Exercise prompt: For the records that follow, please set down exactly the lines between the one holding "Where should I click to: Click" and the one holding "Click Fit Window", inclusive, and only those.

══════════

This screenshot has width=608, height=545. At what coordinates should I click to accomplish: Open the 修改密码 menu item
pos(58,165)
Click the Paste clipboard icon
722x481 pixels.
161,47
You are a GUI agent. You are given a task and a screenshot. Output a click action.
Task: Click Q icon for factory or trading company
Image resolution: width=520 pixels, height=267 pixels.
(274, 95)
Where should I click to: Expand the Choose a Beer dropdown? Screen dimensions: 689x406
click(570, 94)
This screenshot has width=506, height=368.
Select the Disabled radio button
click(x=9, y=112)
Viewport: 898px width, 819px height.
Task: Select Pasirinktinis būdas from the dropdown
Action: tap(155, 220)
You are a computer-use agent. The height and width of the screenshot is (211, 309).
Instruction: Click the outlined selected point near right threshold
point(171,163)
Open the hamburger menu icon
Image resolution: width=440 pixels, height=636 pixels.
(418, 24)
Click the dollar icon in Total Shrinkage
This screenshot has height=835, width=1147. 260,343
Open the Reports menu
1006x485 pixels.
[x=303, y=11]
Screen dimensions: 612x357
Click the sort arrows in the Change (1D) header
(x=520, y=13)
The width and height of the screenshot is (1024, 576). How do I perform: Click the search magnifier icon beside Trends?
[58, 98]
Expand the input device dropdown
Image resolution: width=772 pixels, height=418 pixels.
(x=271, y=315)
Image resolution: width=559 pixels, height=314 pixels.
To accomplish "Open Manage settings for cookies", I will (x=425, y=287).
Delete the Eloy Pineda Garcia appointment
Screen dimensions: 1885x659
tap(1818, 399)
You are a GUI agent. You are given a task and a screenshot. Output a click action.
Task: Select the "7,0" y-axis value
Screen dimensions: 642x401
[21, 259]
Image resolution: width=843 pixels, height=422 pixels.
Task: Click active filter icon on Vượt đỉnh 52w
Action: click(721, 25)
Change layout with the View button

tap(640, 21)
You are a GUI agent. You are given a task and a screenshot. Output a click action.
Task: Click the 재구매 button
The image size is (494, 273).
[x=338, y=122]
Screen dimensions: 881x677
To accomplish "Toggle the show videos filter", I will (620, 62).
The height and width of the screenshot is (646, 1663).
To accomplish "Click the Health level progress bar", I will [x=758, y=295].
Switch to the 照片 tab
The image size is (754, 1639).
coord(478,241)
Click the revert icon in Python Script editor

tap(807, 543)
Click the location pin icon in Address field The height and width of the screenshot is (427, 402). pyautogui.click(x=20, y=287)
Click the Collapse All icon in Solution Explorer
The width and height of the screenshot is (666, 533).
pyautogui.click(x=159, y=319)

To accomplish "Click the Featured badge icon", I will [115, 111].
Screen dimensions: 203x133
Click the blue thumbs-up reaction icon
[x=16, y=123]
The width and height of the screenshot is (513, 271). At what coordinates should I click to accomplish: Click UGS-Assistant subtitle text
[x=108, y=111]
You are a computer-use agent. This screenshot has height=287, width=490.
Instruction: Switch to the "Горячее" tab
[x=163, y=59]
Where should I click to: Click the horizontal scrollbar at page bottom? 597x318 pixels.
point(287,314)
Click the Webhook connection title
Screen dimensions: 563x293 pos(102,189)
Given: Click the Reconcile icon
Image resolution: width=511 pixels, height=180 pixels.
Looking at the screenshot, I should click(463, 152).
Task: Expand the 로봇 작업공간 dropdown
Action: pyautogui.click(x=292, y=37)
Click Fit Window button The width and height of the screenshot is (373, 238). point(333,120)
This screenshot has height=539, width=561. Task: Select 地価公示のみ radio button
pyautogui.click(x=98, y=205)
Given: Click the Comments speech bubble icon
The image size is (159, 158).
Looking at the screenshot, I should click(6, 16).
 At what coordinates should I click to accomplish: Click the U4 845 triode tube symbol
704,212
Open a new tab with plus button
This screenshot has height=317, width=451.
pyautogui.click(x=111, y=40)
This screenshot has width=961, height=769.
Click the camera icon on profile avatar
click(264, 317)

══════════

Task response:
Where should I click to: Click the horizontal scrollbar at page bottom? 597x318 pixels.
point(287,314)
Click the Webhook connection title
Screen dimensions: 563x293 pos(102,189)
Given: Click the Reconcile icon
Image resolution: width=511 pixels, height=180 pixels.
Looking at the screenshot, I should click(463, 152).
Task: Expand the 로봇 작업공간 dropdown
Action: pyautogui.click(x=292, y=37)
Click Fit Window button The width and height of the screenshot is (373, 238). point(333,120)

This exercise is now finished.